22 January – 24 April 2022
Gallery One
The Scottish-Ghanaian artist Maud Sulter (1960 – 2008) created her iconic series Zabat in 1989. The works were commissioned by Rochdale Art Gallery to commemorate the 150th anniversary of the invention of photography and were presented in a solo show titled Photoworks: Zabat: Poetics of a Family Tree.
The photographs depict contemporary Black women artists, writers, performers and activists, dressed as the nine Greek Muses. The series, which the artist called a ‘diasporan family portrait’, challenges the invisibility of Black women in art history. The photographs subvert the usual representations of women in Western art and highlight the connections between European and African histories and cultures.

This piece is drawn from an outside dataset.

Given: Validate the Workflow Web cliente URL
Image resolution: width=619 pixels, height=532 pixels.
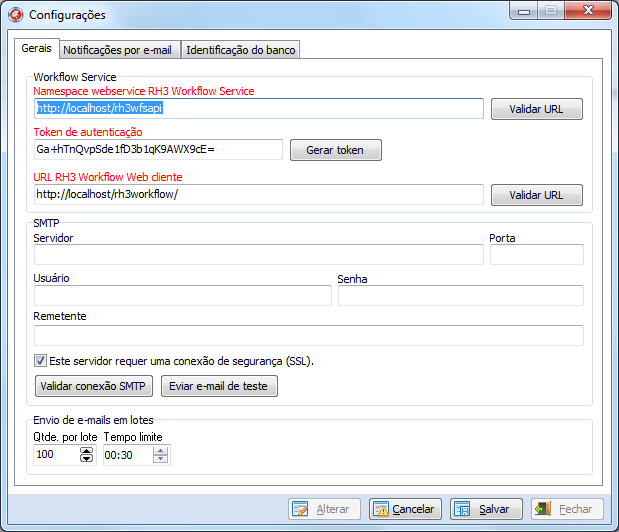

Each of the sitters represents a Greek Muse. Dorothea Smartt, a literary activist, artist and poet portrays Clio, the Muse of history. Ysaye Maria Barnwell, a singer in the gospel ensemble Sweet Honey in the Rock, depicts Polyhymnia, the Muse of sacred song. Poems accompany the portraits and tell the stories of real or imagined historical women. Sulter includes dialects and misspellings to reflect the politics of the Black arts movement, as well as of lesbian and feminist activism.
This display includes seven of the nine photographs in the Zabat series, on loan to us from public and private collections from around the UK.
The exhibition is touring from the New Hall Art Collection at Murray Edwards College, Cambridge.